If all goes according to plan, Microsoft will release seven security updates Tuesday -- one for critical vulnerabilities. Here's what some patch management experts told me by email this afternoon:
Marcus Carey, security researcher at Rapid7:
"Bulletin 1, marked as critical, is a vulnerability in Microsoft Office 2003, 2007, and 2010 as well as Word Viewer and Microsoft Office Web Apps. This vulnerability required a victim to open up a malicious file or even preview a malicious file in Outlook Web Access. This vulnerability could result in the complete compromise of a system if exploited. Since this is an Office vulnerability, it may affect both Windows and Macintosh users."
Qualys CTO Wolfgang Kandek:
"After a very light Patch Tuesday last month, Microsoft's Patch Tuesday for October 2012 is again not very substantial. Although there are seven bulletins, only the first one, for Microsoft Office is rated critical. This is not very common for Office vulnerabilities and typically indicates that no user interaction, such as opening an affected file, is required to trigger the vulnerability. The bulletin applies to all versions of Office on Windows from 2003 to 2010 and should be applied as quickly as possible.
"The remaining six bulletins are all rated important. Three of them affect components of the Office family but will only affect a subset of all organizations, as they are probably not very often installed. Bulletin 2 brings a patch for a Remote Code Execution vulnerability in Works 9, Bulletin 3 addresses Infopath and Sharepoint, and Bulletin 4 is an update to Fast Search for Sharepoint. Bulletin 5 and 6 are both local Elevation of Privilege vulnerabilities for Windows that can be used to gain administrative privileges but would require an attacker to be already present on the machine. Lastly, Bulletin 7 is an update for all versions of MS-SQL Server and similarly addresses a local Escalation of Privilege vulnerability."
Alex Horan, senior product manager, CORE Security:
“Certainly more tricks than treats in this month’s update. When you look at these patches in isolation, they don’t seem as though they are that significant. And that’s the mistake a lot of companies make, the desktop folks fix the desktop patches, the SQL group fixes the SQL patches. People work in vacuums. However, when you look at all of them holistically, you can see that a clear path is being formed that would allow hackers to work their way in from outside the network to the inside and seize control rather easily. This would be the first step in them having the ability to cause destruction or create a denial of service attack on a very large scale.

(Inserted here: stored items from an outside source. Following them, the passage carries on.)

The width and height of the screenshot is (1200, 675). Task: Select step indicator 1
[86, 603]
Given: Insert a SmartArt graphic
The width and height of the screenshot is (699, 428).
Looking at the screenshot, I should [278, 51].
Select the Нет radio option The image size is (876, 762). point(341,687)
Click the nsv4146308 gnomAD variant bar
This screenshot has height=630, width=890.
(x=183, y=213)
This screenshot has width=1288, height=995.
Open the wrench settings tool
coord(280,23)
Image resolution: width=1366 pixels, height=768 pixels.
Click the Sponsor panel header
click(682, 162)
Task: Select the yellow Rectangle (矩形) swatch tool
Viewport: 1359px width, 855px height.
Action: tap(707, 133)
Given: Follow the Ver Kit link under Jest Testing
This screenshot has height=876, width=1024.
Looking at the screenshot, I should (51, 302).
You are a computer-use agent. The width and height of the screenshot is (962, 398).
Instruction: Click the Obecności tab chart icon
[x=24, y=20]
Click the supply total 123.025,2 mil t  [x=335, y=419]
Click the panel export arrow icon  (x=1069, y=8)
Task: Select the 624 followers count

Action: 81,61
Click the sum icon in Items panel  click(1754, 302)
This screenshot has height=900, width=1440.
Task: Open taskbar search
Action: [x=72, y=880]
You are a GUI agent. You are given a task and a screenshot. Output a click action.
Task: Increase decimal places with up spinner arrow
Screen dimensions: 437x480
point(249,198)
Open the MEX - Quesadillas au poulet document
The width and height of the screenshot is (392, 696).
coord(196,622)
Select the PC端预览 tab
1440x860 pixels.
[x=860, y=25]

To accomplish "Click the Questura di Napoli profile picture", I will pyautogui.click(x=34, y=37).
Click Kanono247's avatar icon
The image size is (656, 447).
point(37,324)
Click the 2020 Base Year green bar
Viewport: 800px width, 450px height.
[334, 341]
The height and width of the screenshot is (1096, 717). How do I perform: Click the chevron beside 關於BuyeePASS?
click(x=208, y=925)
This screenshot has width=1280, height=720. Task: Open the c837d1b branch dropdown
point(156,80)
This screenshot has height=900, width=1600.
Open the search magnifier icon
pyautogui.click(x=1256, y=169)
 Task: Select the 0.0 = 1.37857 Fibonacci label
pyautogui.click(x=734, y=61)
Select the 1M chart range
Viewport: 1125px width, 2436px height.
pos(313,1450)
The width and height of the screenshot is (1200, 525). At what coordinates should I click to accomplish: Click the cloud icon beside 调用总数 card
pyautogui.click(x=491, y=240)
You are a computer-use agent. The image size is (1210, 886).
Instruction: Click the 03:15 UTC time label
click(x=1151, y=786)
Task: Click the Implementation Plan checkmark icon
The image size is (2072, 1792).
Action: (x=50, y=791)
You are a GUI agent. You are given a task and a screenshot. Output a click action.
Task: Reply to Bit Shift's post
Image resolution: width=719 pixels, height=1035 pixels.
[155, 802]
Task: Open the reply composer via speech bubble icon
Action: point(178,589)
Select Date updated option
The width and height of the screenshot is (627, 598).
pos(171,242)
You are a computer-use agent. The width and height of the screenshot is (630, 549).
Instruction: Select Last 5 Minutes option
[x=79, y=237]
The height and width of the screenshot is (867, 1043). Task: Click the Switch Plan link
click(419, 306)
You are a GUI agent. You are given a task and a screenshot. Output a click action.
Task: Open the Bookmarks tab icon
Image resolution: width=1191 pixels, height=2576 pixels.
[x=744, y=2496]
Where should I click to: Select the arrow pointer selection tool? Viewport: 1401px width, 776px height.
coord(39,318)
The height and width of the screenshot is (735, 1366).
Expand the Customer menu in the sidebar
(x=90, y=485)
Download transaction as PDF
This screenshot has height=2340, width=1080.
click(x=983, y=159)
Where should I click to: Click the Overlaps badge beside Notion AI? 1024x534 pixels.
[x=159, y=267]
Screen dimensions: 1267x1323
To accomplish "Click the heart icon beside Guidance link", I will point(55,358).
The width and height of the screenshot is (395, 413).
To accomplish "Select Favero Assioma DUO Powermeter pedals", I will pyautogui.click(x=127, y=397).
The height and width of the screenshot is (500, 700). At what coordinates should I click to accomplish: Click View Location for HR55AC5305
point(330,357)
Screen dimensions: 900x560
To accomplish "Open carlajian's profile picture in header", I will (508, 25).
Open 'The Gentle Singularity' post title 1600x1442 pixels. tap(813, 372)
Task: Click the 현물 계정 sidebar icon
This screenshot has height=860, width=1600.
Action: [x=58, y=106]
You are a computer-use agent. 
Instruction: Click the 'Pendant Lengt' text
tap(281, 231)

"Secondly, these patches highlight the amount of code that is being reused. Bulletin 7 involves code reused in versions since 2000. That’s 12 years of reused, and now vulnerable code. When you look at the number of versions that are affected you quickly come to the determination that these vulnerabilities have existed for quite a long period of time and have potentially been abused without user knowledge throughout several generations of the software.”